Can Timing Tasks Successfully Differentiate Children with ASD from Those with SLI?

Friday, May 12, 2017: 5:00 PM-6:30 PM
Golden Gate Ballroom (Marriott Marquis Hotel)
A. Gladfelter1, L. Goffman2, J. Vuolo2 and H. Zelaznik3, (1)Northern Illinois University, DeKalb, IL, (2)Purdue University, West Lafayette, IN, (3)Health and Kinesiology, Purdue University, West Lafayette, IN
Background:  A perinatal disruption in cerebellar development has been proposed to be a direct cause of autism (ASD; Wang, Kloth, & Badura, 2014). Adults with cerebellar lesions exhibit timing deficits, as indicated by increased timing variability on a finger tapping task (Schlerf, Spencer, Zelaznik, & Ivry, 2007). Much like children with ASD, children with specific language impairment (SLI) show deficits in language and motor development. However, discrete timing is not implicated, because children with SLI do not show deficits in variability during single-effector timing tasks (Zelaznik & Goffman, 2010). Timing tasks that involve coordination of multiple effectors (e.g., clapping) are impaired in SLI (Vuolo, Goffman, & Zelaznik, accepted). Because of the overlap in symptoms, there has been some debate as to whether ASD and SLI are distinct developmental disorders (e.g., Bishop, 2010).
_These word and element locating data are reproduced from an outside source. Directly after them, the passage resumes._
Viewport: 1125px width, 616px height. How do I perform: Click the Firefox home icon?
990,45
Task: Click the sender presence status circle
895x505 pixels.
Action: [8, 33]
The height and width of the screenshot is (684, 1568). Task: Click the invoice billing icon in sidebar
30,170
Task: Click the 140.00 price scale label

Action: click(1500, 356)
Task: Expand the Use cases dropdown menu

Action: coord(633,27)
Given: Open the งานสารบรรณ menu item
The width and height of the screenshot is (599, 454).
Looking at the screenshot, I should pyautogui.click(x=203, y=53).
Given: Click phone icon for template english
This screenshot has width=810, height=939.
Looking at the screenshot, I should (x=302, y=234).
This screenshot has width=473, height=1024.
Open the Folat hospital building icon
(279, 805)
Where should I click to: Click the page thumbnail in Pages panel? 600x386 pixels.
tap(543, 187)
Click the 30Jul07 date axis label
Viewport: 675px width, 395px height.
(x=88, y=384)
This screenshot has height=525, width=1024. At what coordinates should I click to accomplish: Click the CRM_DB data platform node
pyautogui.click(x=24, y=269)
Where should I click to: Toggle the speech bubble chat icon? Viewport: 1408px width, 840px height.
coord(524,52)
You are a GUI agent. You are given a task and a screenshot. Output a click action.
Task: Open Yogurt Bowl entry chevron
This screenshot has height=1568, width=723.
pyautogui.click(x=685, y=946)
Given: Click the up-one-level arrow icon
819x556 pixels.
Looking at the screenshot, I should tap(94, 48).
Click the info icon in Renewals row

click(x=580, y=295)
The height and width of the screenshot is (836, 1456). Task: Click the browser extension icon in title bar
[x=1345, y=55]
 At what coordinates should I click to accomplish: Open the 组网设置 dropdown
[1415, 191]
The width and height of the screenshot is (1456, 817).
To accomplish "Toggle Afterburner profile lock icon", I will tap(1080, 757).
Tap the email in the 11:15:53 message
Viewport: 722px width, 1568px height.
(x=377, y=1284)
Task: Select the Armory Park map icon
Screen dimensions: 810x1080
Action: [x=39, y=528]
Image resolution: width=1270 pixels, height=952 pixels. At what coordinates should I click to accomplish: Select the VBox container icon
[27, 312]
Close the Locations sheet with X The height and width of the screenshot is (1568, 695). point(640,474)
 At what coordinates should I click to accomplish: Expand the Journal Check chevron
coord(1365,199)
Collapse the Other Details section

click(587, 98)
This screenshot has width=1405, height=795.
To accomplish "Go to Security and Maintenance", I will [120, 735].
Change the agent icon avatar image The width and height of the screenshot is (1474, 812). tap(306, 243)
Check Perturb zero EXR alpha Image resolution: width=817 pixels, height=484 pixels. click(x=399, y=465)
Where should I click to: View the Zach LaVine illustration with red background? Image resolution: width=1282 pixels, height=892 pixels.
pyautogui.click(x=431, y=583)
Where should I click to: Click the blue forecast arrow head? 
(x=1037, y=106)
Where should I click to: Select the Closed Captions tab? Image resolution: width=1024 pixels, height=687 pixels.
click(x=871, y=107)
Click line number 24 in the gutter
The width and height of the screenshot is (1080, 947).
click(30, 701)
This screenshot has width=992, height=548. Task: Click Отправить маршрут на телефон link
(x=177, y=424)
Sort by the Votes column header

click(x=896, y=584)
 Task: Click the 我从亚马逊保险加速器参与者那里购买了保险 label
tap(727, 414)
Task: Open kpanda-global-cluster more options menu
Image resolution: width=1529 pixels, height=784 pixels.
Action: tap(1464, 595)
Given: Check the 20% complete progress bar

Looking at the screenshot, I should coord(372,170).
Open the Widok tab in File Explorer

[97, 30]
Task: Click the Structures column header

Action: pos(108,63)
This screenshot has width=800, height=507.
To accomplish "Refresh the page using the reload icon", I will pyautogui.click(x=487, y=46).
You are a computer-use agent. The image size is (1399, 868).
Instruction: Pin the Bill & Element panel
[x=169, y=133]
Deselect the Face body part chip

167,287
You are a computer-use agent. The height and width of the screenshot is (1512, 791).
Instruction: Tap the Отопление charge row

We predicted that timing tasks, such as tapping and clapping, might be able to differentiate children with ASD from those with SLI.

Objectives:  The goal of our study was to determine whether children with ASD perform more similarly to an individual with cerebellar dysfunction or SLI on timing tasks with one and two-effectors. If children with ASD show impaired single-effector timing, the results would support the hypothesis of cerebellar dysfunction in children with ASD. If children with ASD do not show impaired single-effector timing, but do show bimanual (multi-effector) coordination difficulties on timing, then the results would indicate that ASD is more similar to SLI.

Methods:  Eleven children with ASD and 6 age-matched children with SLI (to date) participated in a tapping and a clapping task. Hand movements were recorded. Participants were trained to tap and clap to a 600 ms tone presented by a metronome, and to continue tapping and clapping at the same rate for 32 continuation intervals after the metronome disengaged. Six trials were completed for each task. The within-trial, within-participant variability (CV%) of the interval durations was calculated to provide a measure of timing precision. All children also completed the Movement Assessment Battery for Children – Second Edition to index general gross and fine motor skills.

Results: (Preliminary 11 ASD, 4 SLI) The children with ASD (M = 13.29 CV%, SD = 8.57) were more variable than their peers with SLI (M = 10.83 CV%, SD = 3.96) on the single-effector, finger tapping task, but equally variable on the multi-effector clapping task (ASD, M = 15.30 CV%, SD = 6.21; SLI, M = 15.00 CV%, SD = 6.07). The children with ASD also performed more poorly on the standardized test of gross and fine motor skills (M = 4.73, SD = 2.49) than their peers with SLI (M = 8.57, SD = 2.22).

Conclusions:  Unlike children with SLI, children with ASD exhibited a decrement in timing precision on the single-effector timing task. This finding lends support to the cerebellar sensitive period hypothesis of ASD put forth by Wang and colleagues (2014). It also highlights the role of timing tasks, and potentially fine and gross motor tasks, in differentiating children with ASD from those with SLI.